O fenômeno do abiku é bastante recorrente em culturas africanas e aparece em narrativas literárias. Em Things fall apart (1958) do nigeriano Chinua Achebe, por exemplo, a filha do protagonista Okonkwo é uma criança desse tipo. Em The famished road (1991) do também nigeriano Ben Okri, o personagem abiku ganha inclusive a centralidade da narrativa, transformando-se no narrador-protagonista. Por ser uma expressão tão importante, não é incomum encontrarmos o motivo do abiku sendo retomado em diversas literaturas negras, mesmo fora da África. Quando é transportada para a literatura afrodescendente, essa manifestação muitas vezes perde algo de sua precisão, acompanhando a perda cultural acarretada pelo processo de escravização. É o que ocorre no romance da afro-americana Toni Morrison, Beloved (1987), em que os personagens negros, escravizados nos Estados Unidos, não têm como explicar tal fenômeno e desconhecem os meios para se lidar com ele. Ana Maria Gonçalves, contudo, não apenas o nomeia com precisão, como também apresenta uma série de informações que servem para explicá-lo aos leitores comuns:
Antes tinha nascido o meu irmão Kokumo, e o nome dele significava “não morrerás mais, os deuses te segurarão”. O Kokumo era um abiku, como a minha mãe. O nome dela, Dúróoriîke, era o mesmo que “fica, tu serás mimada”. A minha avó Dúrójaiyé tinha esse nome porque também era uma abiku, e o nome dela pedia “fica para gozar a vida, nós imploramos”. Assim, são os abikus, espíritos amigos há mais tempo do que qualquer um de nós pode contar, e que, antes de nascer, combinam entre si que logo voltarão a morrer para se encontrarem novamente no mundo dos espíritos. Alguns abikus tentam nascer na mesma família para permanecerem juntos, embora não se lembrem disto quando estão aqui no ayê, na terra, a não ser quando sabem que são abikus (GONÇALVES, 2006, p. 19, grifos da autora).

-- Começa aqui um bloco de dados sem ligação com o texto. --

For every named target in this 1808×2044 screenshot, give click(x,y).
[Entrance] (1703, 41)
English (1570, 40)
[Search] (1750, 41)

Se pensarmos que a protagonista foi retirada de seu contexto de origem numa idade ainda muito tenra, tendo depois passado por uma sucessão de eventos traumáticos, talvez o mais provável é que ela não se lembrasse com tanta riqueza de detalhes não só dos acontecimentos de sua infância, como também da realidade cultural em que vivia com sua família. Mas a teia mnemônica construída por Ana Maria Gonçalves para a rememoração de sua personagem é cheia de minúcias. A narradora se lembra do conceito de abiku e inclusive dos significados dos nomes de seus familiares dessa condição. Contra a fragmentação ou existência de lacunas, causadas pelo esquecimento/trauma, é retratado um quadro bem mais completo de informações. A morte precoce é o pré-requisito principal das crianças abikus. E, como Kehinde discorre, Banjokô, seu primeiro filho, feriu-se com uma faca e acabou morrendo.
A narração sobre a morte do filho e as demais expostas neste ensaio foram feitas por Kehinde quando ela se encontrava em idade avançada. Porém, é tecida como se a personagem ainda estivesse vivenciando cada um dos episódios. Para entendermos o feito, apelamos a Vera Maquêa (2010). A autora explica que “[c]omo forma de proteger o passado a memória ignora o movimento do tempo, misturando-o ao presente, transformando-o […]” (MAQUÊA, 2010, p. 39). Destarte, a protagonista-narradora ignorou o movimento do tempo para contar sua história ao filho desaparecido.
Filho que foi fruto de uma relação de Kehinde com um português chamado Alberto. O português teria vendido o filho Luiz no período que Kehinde, já liberta, se afastou para realizar seu aprimoramento como vodúnsi[5] no Maranhão. Diante do ocorrido, Kehinde percorreu uma longa trajetória a fim de localizá-lo. A personagem se deslocou para as cidades de São Sebastião do Rio de Janeiro, Santos, São Paulo, Campinas e São Salvador. Não encontrando o filho, ela resolveu voltar à África, imaginando que Luiz teria ido em busca de suas raízes ancestrais.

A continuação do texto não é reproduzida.